L'effet de la taxe sur la rétention foncière sur le marché luxembourgeois

L'effet de la taxe sur la rétention foncière sur le marché luxembourgeois

Une réforme fiscale qui bouscule le paysage immobilier

Le marché foncier luxembourgeois connaît un tournant historique avec l'approche du 1er juin 2026. L'instauration de la Taxe sur la Rétention Foncière (TRF) commence à produire l'effet escompté par le gouvernement : la mobilisation des terrains dormants. Dans des communes stratégiques comme Capellen ou au sein des quartiers résidentiels de Luxembourg-Ville, on assiste déjà à une recrudescence exceptionnelle des mises en vente de parcelles constructibles.

Cette mesure, intégrée dans la réforme de l'impôt foncier, vise à lutter contre la spéculation immobilière en taxant lourdement les propriétaires qui conservent des terrains sans y bâtir de logements. Selon les premières projections du STATEC et des analystes du secteur, cette offre soudaine pourrait entraîner une baisse significative des prix du foncier, estimée à 12 % dans les zones les plus tendues.

Pourquoi la TRF change-t-elle la donne ?

Jusqu’à présent, le coût de détention d'un terrain nu au Luxembourg était dérisoire, incitant certains propriétaires à attendre une plus-value maximale. La TRF vient briser ce mécanisme :

  • Progressivité de la taxe : Plus le terrain reste vide, plus la taxe augmente chaque année.
  • Ciblage précis : Elle concerne les terrains classés en zone d'habitation mais non bâtis.
  • Objectif logement : Accélérer la construction de nouveaux logements pour répondre à la demande croissante.

À Luxembourg-Ville, notamment à Bonnevoie et Gasperich, des propriétaires de longue date préfèrent vendre aujourd'hui plutôt que de subir une charge fiscale annuelle qui pourrait s'élever à plusieurs milliers d'euros par are.

Des baisses de prix significatives à Capellen et Luxembourg-Ville

L'afflux de nouvelles parcelles sur le marché crée une tension baissière sur les prix. Le secteur de Capellen, prisé pour sa proximité avec l'autoroute A6 et les institutions européennes, voit déjà une augmentation de 15 % des annonces de terrains.

Les experts prévoient que d'ici juin 2026, la valeur moyenne du m² constructible pourrait chuter de 12 %. Cette correction est perçue comme une opportunité unique pour les promoteurs et les particuliers souhaitant faire construire. Dans la capitale, les quartiers comme le Limpertsberg ou Belair pourraient voir des dents creuses enfin se remplir, densifiant intelligemment le tissu urbain.

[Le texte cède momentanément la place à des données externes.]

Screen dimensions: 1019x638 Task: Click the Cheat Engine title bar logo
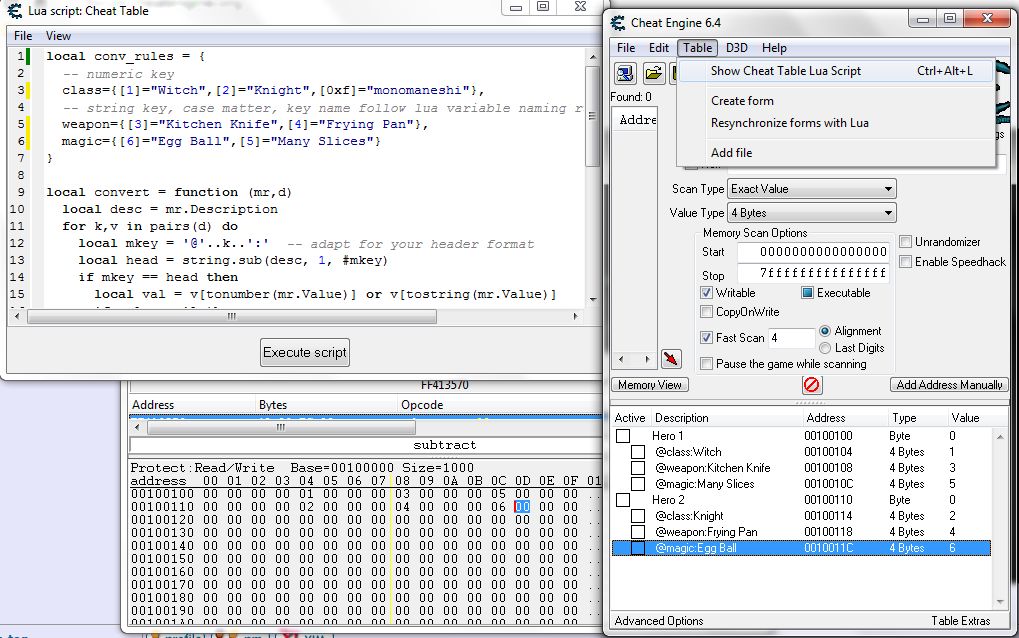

Un signal fort pour les acheteurs et investisseurs

Pour les futurs acquéreurs, ce changement de paradigme est une bouffée d'oxygène. "Nous observons un retour des négociations sur le foncier, ce qui était impensable il y a deux ans", note un expert de la Chambre Immobilière du Grand-Duché.

Cependant, il est conseillé de ne pas trop attendre. Si l'offre augmente, la demande reste structurellement supérieure au Luxembourg. La fenêtre de tir entre 2024 et 1er juin 2026 semble être le moment idéal pour sécuriser un terrain avant que les grands projets de promotion ne s'accaparent les meilleures parcelles disponibles.

Conclusion

La TRF remplit sa mission de "débloquer" le foncier. En forçant la main aux propriétaires réticents, l'État luxembourgeois favorise une baisse des prix salutaire à Capellen et Luxembourg-Ville. Pour ceux qui ont un projet de construction, l'heure est à la prospection active.